Gli stati hanno l’obbligo di assistere i paesi a più basso reddito, anche attraverso un’adeguata assistenza finanziaria a sostegno del cambiamento verso le energie rinnovabili, aiutando le persone che hanno subito danni a causa del clima e fornendo rimedi per perdite e danni. Anche in questo caso, hanno fallito. Finora, almeno tre quarti dei finanziamenti internazionali in materia di clima sono stati forniti sotto forma di prestiti invece che di fondi. Ciò significa che i paesi a più basso reddito devono utilizzare le loro stesse risorse per coprire costi legati al clima causati da altri paesi, il che è in contrasto con gli obblighi di assistenza internazionale.

Una transizione equa

Il rapporto di Amnesty International sottolinea anche l’importanza di una transizione equa che protegga i diritti umani. Segnala che troppi governi cercano di servirsi di scorciatoie che inaspriranno le disuguaglianze, basandosi in maniera eccessiva su tecnologie non adeguatamente dimostrate o su meccanismi di scambio delle quote delle emissioni, alcuni de quali possono avere effetti catastrofici sui diritti umani. Ad esempio, le coltivazioni di biocarburanti su vasta scala per eliminare la quota di carbonio dall’atmosfera e alcuni progetti di conservazione nei paesi del sud del mondo per compensare le emissioni dei paesi ricchi possono avere conseguenze sulla sicurezza alimentare, sui mezzi di sostentamento e l’accesso alla terra di milioni di persone.
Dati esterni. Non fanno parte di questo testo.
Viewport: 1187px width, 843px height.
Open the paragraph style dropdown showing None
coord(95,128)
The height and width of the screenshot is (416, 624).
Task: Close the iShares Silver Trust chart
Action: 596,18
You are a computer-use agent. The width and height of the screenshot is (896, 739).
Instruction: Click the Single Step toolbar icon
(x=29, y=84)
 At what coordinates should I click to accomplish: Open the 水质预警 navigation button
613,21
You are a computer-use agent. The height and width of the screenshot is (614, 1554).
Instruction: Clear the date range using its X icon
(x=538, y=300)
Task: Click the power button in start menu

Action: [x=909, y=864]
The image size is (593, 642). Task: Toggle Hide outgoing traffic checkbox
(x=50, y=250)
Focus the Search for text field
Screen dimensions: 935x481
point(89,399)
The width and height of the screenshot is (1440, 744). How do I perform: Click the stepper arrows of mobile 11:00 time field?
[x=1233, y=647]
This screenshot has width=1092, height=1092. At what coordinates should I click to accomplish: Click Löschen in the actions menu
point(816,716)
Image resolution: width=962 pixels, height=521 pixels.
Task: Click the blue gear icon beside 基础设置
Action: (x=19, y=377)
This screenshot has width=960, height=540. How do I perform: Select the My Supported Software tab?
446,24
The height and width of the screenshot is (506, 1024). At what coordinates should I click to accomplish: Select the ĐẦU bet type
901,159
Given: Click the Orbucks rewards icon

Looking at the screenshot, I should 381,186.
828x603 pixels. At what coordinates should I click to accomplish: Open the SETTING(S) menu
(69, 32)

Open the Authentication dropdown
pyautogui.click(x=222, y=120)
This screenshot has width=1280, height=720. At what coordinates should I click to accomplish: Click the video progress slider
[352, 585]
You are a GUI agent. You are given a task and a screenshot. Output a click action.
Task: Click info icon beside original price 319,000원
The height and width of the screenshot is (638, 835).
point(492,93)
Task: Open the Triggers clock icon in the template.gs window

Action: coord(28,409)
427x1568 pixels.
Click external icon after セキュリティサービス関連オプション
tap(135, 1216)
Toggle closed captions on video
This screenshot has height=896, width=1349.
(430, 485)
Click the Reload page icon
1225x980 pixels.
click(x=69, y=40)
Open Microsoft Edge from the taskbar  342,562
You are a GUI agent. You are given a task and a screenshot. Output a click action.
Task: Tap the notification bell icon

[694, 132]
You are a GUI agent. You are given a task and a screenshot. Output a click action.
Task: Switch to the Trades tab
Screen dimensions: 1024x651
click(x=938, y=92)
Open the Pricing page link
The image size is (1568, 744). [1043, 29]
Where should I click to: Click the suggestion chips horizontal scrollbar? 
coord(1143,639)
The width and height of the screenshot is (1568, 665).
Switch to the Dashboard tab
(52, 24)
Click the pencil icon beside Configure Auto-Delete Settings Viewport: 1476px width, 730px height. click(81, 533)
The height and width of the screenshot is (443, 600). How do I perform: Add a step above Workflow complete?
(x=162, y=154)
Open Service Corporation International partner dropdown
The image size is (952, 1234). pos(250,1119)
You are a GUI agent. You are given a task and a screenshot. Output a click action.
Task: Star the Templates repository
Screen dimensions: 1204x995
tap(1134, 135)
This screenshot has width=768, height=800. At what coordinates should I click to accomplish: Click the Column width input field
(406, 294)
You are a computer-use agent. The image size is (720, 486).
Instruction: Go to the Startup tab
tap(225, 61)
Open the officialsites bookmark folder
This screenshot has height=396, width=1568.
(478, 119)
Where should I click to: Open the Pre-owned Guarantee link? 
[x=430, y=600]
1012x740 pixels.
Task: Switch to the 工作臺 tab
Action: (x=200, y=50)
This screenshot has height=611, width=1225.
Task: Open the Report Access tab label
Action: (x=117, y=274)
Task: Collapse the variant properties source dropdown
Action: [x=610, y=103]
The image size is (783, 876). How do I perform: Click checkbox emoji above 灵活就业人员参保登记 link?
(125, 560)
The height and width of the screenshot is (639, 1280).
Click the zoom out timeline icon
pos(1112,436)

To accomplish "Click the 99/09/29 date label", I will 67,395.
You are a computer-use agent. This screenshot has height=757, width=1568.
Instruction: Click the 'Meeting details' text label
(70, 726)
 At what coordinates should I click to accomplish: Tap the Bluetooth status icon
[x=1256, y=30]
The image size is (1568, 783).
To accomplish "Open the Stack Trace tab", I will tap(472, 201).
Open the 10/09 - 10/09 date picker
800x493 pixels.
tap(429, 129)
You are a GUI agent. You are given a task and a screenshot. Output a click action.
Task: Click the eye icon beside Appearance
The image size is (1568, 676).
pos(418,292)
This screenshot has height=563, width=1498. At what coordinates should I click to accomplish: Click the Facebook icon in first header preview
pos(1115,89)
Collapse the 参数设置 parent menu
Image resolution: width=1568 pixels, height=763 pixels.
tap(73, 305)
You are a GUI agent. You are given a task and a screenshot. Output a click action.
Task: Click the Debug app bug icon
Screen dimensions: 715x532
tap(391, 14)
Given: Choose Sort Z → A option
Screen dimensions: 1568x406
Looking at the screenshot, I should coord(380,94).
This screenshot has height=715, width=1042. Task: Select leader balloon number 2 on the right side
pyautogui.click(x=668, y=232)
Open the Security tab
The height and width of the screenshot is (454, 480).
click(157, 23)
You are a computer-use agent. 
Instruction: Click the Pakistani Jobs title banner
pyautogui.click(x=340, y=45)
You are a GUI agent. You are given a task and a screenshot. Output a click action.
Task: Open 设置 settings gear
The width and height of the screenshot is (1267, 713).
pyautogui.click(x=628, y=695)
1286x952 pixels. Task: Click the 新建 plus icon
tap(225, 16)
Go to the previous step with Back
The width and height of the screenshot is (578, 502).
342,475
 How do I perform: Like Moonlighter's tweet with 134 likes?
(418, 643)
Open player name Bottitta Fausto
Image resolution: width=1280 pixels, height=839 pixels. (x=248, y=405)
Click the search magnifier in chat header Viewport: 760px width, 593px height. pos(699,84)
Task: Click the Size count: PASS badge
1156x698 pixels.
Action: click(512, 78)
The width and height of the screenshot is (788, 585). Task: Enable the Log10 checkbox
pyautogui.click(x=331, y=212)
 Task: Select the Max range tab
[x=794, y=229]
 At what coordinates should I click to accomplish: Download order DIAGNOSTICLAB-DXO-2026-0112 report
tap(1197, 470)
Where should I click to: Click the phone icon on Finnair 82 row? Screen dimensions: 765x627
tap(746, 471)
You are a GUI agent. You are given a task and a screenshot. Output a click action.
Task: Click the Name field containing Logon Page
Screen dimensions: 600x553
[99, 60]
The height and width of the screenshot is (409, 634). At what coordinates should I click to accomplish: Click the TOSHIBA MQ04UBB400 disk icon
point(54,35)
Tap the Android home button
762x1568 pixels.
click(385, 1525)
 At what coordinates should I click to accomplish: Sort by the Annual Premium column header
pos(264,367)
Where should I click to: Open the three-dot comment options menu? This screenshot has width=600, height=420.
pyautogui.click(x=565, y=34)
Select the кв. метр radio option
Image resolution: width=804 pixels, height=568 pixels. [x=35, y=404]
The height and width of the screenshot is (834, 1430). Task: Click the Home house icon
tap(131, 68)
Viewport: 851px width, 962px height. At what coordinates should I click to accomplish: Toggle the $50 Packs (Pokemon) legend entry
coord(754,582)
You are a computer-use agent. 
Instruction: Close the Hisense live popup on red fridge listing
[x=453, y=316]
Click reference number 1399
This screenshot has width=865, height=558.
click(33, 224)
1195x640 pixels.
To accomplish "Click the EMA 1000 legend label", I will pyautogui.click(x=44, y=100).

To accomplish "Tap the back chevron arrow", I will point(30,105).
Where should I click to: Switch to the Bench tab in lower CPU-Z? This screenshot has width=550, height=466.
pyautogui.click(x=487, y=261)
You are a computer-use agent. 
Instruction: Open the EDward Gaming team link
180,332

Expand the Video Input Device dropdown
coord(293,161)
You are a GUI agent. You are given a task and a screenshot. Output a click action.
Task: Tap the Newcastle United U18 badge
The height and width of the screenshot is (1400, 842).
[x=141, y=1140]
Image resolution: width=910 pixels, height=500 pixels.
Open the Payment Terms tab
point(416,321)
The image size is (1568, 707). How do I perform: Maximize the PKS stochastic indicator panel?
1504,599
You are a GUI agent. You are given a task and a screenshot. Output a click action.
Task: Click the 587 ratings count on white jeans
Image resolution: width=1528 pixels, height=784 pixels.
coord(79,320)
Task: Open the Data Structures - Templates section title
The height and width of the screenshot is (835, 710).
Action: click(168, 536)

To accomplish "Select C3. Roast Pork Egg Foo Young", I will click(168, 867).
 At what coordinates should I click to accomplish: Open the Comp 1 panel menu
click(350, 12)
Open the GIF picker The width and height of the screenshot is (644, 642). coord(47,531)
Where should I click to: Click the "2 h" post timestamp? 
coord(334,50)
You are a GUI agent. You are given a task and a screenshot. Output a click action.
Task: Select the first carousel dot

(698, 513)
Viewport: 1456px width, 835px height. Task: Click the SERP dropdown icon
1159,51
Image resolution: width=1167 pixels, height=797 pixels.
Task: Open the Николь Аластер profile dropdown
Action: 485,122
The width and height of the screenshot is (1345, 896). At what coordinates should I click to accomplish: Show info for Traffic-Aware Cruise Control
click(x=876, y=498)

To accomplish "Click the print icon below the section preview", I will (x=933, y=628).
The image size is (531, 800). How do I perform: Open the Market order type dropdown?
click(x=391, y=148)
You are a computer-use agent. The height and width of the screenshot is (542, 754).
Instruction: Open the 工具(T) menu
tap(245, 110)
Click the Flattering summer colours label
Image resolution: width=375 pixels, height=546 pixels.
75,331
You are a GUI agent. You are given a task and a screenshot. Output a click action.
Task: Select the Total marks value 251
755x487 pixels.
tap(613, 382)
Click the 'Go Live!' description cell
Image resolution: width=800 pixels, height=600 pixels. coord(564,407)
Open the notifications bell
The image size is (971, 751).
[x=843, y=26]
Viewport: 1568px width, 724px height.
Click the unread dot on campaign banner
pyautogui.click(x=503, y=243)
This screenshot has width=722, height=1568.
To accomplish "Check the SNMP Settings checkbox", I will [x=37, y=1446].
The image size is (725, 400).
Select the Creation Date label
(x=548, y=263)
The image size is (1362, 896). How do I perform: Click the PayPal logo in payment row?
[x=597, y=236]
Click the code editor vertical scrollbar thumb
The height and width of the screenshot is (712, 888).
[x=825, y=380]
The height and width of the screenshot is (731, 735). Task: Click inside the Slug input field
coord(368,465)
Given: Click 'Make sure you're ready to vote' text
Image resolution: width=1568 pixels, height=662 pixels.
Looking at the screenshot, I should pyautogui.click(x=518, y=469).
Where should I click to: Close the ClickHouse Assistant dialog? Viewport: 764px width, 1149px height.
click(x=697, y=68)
La decarbonizzazione dell’economia è fondamentale ma senza protezioni adeguate in materia di diritti umani le misure di mitigazione rischiano di provocare ulteriori danni a gruppi già vittime di discriminazioni e marginalizzazione. Inoltre, la maggior parte delle tecnologie non sono attualmente in grado di produrre emissioni negative considerevoli e affidarsi a un loro futuro sviluppo costituisce una pericolosa scommessa.

“I gruppi svantaggiati non devono pagare il prezzo delle mancate azioni dei paesi ricchi e della loro connivenza con l’industria dei combustibili fossili”, ha commentato Chiara Liguori.

“Non esistono scorciatoie per salvare il pianeta e l’umanità. L’unica possibilità è mettere fine in maniera rapida all’era dei combustibili fossili. Possiamo avere i diritti umani o i combustibili fossili, ma non possiamo averli entrambi”, ha concluso Chiara Liguori.